For dense JSON: the idea is that it is often a good "default" choice because it offers a good tradeoff across 3 properties: efficiency (where it's between binary and readable JSON), persistability (safe to evolve shema without losing backward compatibility), and readability (it's low for the reasons you mentioned, but it's not as bad as a binary string). I tried to explain this tradeoff in this table: https://skir.build/docs/serialization#serialization-formats

I hear your point about the tagline "like protos but better" which I hesitated to put because it sounds presumptuous. But I am not quite sure what idea you mean to convey by "fresh"?

computomatic · 4 days ago
Not the parent but I infer “fresh” as meaning a new approach to an old problem (with the benefits of experience baked in). A synonym of “modern” without the baggage.
refulgentis · 4 days ago
Cheers :) (other replier was right on "fresh", "fresh" definitely wasn't right)
gepheum · 4 days ago
Also, thank you for flagging the constant syntax problem (x = 600) on the website. Fixed.
vineyardmike · 4 days ago
> Minor thing that bothered me disproportionately: the constant syntax in the docs (x = 600) doesn't match what the parser actually accepts (x: 600).

You’re a better man than me. If the docs can’t even get the syntax right, that’s a hard no from me.

Also, fwiw, you’ve got a few points wrong about protos. Inspecting the binary data is hard, but the tag numbers are present. You need the schema, but at least you can identify each element.

Also, I disagree on the constructor front. Proto forces you to grapple with the reality that a field may be missing. In a production system, when adding a new field, there will be a point where that field isn’t present on only one side of the network call. The compiler isn’t saving you.

Fresh is more honest than better, and personally, I wouldn’t change it.

gepheum · 4 days ago
> Also, I disagree on the constructor front. Proto forces you to grapple with the reality that a field may be missing. In a production system, when adding a new field, there will be a point where that field isn’t present on only one side of the network call. The compiler isn’t saving you.

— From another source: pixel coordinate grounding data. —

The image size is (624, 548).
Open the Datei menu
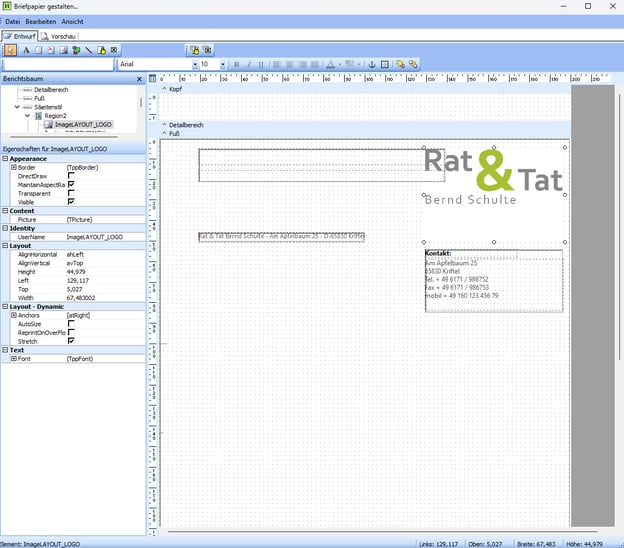coord(13,21)
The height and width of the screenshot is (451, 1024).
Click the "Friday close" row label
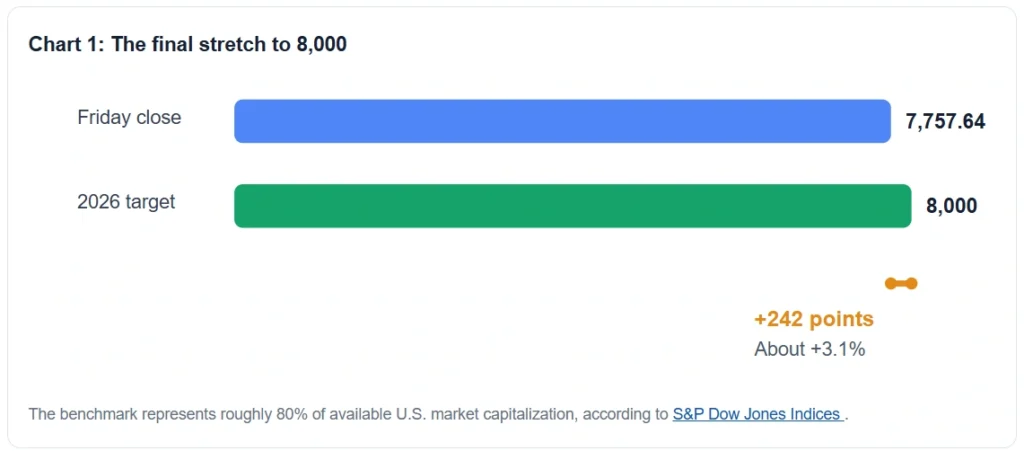[129, 117]

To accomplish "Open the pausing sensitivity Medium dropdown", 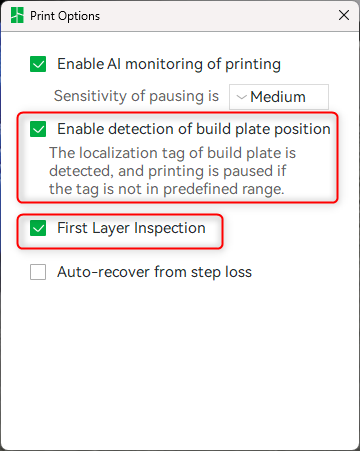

I agree it's important for users to understand that newer fields won't be set when they deserialize old data -- whether that's with Protobuf or Skir. I disagree with the idea that not forcing you to update all constructor call sites when you add a field will help (significantly) with that. Are you saying that because Protobuf forces you to manually search for all call sites when you add a field, it forces you to think about what happens if the field is not set at deserialization, hence, it's a good thing? I'm not sure that outweighs the cost of bugs introduced by cases where you forget to update a constructor call site when you add a field to your schema.

poly2it · 4 days ago
I would recommend exploring OpenRPC for those who have not yet seen it. It brings protocol-buffer-like definitions (components), RPC definitions and centralised error definitions.
ndr · 3 days ago
This seems a Chesterton's fence fail.

protobuf solved serialization with schema evolution back/forward compatibility.

Skir seems to have great devex for the codegen part, but that's the least interesting aspect of protobufs. I don't see how the serialization this proposes fixes it without the numerical tagging equivalent.

gepheum · 2 days ago
Hey, Skir does have numerical tagging, see https://skir.build/docs/language-reference#structs
ndr · 2 days ago
This seems new and retrofit.

The implicit version is brittle design for backwards compatibility.

People/LLMs will keep adding fields out of order and whatever has been serialised (both in client/server interaction, and stored in dbs) will be broken.